» **What you will do**:
Repeat only the lines running from the beginning of the material through the line that contains "Open Experiments via the flask icon".
• • • • •
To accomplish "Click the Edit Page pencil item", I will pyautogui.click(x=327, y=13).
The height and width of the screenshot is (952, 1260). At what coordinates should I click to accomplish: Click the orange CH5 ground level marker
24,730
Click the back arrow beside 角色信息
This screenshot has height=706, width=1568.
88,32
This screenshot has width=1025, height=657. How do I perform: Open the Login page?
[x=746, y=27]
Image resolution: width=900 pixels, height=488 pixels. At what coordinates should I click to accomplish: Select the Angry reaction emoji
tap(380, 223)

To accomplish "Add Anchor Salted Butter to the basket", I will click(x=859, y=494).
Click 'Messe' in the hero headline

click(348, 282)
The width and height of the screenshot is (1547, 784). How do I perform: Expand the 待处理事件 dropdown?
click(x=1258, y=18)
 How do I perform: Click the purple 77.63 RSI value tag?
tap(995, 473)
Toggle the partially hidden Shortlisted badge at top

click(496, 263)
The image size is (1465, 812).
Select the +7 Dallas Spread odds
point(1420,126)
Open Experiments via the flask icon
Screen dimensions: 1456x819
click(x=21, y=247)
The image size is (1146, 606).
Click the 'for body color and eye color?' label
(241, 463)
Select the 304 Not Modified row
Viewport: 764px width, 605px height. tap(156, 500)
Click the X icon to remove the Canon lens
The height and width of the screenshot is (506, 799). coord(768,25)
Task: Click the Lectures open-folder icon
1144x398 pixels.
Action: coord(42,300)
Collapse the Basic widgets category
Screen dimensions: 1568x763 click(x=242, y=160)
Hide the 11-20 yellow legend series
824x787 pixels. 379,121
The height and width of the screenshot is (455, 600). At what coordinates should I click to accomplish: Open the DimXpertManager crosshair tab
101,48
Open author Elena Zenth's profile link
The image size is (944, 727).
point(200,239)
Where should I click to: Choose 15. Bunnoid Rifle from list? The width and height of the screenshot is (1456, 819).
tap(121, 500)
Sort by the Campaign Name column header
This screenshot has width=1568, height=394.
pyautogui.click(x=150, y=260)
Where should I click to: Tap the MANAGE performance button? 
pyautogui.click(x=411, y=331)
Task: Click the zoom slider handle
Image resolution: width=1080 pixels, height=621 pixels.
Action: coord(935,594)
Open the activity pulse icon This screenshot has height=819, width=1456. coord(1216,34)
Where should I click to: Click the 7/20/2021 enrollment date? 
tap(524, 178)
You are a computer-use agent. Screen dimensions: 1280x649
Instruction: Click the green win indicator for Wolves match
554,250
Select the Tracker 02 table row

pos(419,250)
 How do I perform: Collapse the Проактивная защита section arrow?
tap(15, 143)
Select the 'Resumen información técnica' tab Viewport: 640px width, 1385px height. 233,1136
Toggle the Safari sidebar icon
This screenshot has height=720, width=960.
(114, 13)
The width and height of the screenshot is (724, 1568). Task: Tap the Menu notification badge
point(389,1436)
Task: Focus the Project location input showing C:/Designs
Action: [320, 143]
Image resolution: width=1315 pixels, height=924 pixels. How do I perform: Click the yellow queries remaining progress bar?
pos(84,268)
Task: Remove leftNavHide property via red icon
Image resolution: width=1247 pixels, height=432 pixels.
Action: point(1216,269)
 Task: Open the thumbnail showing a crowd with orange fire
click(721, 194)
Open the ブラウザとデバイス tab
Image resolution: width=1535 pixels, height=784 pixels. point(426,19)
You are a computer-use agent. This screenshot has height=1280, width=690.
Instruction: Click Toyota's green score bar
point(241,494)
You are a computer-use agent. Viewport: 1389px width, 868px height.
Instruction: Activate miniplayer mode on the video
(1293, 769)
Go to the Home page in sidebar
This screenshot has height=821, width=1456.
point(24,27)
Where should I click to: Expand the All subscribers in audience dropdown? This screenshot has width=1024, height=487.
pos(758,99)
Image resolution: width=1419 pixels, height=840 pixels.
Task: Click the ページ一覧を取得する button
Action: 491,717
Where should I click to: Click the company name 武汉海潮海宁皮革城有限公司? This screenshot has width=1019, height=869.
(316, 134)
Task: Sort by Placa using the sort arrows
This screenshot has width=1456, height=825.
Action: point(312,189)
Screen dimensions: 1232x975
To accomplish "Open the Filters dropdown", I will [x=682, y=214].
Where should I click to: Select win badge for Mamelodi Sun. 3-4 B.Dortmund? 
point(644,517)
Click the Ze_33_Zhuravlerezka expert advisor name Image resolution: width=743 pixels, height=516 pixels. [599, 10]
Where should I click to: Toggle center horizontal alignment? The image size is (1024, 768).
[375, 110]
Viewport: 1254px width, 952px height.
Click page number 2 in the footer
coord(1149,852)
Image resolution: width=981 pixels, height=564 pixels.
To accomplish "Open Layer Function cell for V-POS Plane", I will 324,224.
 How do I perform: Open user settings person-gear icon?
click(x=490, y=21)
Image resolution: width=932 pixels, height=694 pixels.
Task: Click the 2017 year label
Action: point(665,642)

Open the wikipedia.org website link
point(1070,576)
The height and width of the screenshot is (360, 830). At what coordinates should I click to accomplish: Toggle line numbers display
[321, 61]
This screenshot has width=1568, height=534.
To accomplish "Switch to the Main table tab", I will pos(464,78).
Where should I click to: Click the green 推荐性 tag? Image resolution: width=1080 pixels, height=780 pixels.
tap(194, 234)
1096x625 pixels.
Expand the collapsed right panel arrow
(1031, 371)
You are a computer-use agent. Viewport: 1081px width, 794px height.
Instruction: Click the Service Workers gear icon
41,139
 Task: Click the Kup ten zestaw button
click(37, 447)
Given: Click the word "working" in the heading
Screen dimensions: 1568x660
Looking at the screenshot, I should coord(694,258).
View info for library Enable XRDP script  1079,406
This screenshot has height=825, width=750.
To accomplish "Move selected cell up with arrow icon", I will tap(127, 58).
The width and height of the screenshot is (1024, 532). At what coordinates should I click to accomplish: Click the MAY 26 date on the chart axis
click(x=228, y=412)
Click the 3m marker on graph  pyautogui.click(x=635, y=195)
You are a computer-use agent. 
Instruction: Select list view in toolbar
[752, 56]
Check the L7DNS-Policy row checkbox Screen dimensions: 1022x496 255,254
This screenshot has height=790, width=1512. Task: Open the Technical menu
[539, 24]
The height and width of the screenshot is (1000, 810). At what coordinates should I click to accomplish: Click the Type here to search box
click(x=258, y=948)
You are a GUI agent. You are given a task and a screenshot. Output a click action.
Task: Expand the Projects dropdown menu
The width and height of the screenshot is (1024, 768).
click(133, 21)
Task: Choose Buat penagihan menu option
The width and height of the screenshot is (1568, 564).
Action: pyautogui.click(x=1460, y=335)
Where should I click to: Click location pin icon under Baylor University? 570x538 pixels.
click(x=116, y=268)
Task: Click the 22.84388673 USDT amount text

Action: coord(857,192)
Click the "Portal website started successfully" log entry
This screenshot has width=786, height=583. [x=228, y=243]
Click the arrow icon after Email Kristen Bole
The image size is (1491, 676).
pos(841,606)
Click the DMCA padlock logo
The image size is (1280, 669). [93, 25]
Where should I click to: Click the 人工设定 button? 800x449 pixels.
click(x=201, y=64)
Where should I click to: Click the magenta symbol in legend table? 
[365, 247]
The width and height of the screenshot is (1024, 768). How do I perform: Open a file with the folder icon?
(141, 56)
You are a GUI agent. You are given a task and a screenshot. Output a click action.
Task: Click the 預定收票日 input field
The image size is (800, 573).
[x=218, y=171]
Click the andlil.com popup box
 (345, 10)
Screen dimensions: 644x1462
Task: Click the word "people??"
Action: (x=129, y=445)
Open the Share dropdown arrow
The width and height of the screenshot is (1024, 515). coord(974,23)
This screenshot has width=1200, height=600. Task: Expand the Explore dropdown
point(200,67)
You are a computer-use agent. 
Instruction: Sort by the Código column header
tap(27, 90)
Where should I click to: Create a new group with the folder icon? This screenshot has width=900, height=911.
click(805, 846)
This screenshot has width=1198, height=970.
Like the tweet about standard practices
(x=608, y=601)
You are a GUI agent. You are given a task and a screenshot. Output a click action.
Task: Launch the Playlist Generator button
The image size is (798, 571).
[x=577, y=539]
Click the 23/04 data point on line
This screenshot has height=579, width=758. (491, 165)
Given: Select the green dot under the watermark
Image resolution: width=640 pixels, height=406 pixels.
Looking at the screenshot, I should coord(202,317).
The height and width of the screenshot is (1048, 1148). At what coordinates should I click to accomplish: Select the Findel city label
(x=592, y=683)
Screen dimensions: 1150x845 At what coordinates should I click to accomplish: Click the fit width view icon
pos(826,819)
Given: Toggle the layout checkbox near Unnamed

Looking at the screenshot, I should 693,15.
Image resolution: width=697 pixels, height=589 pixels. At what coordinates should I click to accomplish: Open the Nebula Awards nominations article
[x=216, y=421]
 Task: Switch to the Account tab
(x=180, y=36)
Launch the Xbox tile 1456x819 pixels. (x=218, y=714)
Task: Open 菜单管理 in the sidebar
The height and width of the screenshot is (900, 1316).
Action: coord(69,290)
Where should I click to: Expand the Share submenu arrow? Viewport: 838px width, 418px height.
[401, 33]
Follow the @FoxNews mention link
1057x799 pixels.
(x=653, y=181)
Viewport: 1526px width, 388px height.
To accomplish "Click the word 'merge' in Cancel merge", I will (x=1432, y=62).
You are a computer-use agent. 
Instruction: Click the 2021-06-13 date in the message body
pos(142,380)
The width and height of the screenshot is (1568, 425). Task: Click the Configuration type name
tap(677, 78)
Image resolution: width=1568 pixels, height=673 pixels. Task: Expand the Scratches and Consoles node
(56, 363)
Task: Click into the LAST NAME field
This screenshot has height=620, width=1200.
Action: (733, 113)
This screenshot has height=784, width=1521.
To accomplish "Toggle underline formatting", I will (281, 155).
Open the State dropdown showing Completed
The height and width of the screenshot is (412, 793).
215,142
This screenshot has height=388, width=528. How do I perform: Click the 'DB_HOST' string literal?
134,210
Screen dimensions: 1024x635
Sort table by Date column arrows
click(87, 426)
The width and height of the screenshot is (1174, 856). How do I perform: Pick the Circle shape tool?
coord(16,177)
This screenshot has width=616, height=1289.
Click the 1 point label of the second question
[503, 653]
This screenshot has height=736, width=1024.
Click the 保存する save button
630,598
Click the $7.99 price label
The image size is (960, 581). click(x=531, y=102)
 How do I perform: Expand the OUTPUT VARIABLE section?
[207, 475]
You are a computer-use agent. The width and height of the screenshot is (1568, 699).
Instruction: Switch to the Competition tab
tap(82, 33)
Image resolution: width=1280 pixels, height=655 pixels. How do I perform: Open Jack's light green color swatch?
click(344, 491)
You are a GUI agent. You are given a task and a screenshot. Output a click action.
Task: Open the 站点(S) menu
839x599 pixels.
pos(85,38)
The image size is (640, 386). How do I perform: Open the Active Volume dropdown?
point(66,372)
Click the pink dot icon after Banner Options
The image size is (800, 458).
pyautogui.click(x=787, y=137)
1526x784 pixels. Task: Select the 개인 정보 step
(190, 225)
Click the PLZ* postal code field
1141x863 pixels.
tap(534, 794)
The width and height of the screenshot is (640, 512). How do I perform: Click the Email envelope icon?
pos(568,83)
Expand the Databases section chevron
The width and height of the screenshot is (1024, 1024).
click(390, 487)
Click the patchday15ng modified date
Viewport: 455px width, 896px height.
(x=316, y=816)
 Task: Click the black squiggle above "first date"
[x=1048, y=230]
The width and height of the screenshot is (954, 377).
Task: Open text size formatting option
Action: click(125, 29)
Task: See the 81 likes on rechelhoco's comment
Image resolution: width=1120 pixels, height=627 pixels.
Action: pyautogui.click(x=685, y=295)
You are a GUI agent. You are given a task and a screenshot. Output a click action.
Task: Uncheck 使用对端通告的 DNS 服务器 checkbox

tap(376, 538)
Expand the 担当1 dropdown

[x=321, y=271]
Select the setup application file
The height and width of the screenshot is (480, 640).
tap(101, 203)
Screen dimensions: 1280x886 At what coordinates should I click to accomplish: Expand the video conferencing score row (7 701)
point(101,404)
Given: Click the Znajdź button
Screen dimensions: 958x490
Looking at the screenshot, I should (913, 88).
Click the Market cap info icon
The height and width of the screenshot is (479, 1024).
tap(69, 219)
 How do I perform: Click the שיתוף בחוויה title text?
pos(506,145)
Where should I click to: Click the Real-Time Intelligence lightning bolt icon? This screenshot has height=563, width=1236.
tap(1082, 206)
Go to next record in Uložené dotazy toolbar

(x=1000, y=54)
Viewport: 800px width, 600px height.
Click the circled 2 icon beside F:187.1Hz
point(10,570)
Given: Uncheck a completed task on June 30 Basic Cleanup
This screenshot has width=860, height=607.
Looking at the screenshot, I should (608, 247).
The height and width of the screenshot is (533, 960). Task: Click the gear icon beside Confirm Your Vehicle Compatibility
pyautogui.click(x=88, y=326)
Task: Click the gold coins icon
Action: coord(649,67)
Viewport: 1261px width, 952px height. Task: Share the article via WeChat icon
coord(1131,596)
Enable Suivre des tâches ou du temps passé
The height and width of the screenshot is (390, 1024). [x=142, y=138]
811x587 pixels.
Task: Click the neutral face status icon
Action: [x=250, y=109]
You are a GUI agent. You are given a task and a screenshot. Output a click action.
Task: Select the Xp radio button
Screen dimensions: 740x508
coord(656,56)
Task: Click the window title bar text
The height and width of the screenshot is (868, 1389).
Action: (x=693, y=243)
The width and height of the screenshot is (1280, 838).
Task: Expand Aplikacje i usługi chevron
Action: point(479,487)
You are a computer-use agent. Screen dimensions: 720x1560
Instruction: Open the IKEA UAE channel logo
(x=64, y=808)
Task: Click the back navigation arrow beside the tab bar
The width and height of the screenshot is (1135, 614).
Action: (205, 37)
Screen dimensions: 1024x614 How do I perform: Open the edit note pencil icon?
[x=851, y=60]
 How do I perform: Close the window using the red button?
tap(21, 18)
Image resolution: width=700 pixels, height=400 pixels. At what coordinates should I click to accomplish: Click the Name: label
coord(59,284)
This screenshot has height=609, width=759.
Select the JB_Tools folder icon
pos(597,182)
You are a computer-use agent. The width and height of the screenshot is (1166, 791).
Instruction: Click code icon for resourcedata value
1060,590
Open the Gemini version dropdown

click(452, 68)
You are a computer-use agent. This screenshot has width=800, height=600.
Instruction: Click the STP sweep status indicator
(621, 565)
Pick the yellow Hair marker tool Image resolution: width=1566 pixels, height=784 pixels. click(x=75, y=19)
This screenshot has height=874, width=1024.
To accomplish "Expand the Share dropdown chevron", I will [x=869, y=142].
• • • • •
» **Answer**:
To accomplish "Click the Edit Page pencil item", I will pyautogui.click(x=327, y=13).
The height and width of the screenshot is (952, 1260). At what coordinates should I click to accomplish: Click the orange CH5 ground level marker
24,730
Click the back arrow beside 角色信息
This screenshot has height=706, width=1568.
88,32
This screenshot has width=1025, height=657. How do I perform: Open the Login page?
[x=746, y=27]
Image resolution: width=900 pixels, height=488 pixels. At what coordinates should I click to accomplish: Select the Angry reaction emoji
tap(380, 223)

To accomplish "Add Anchor Salted Butter to the basket", I will click(x=859, y=494).
Click 'Messe' in the hero headline

click(348, 282)
The width and height of the screenshot is (1547, 784). How do I perform: Expand the 待处理事件 dropdown?
click(x=1258, y=18)
 How do I perform: Click the purple 77.63 RSI value tag?
tap(995, 473)
Toggle the partially hidden Shortlisted badge at top

click(496, 263)
The image size is (1465, 812).
Select the +7 Dallas Spread odds
point(1420,126)
Open Experiments via the flask icon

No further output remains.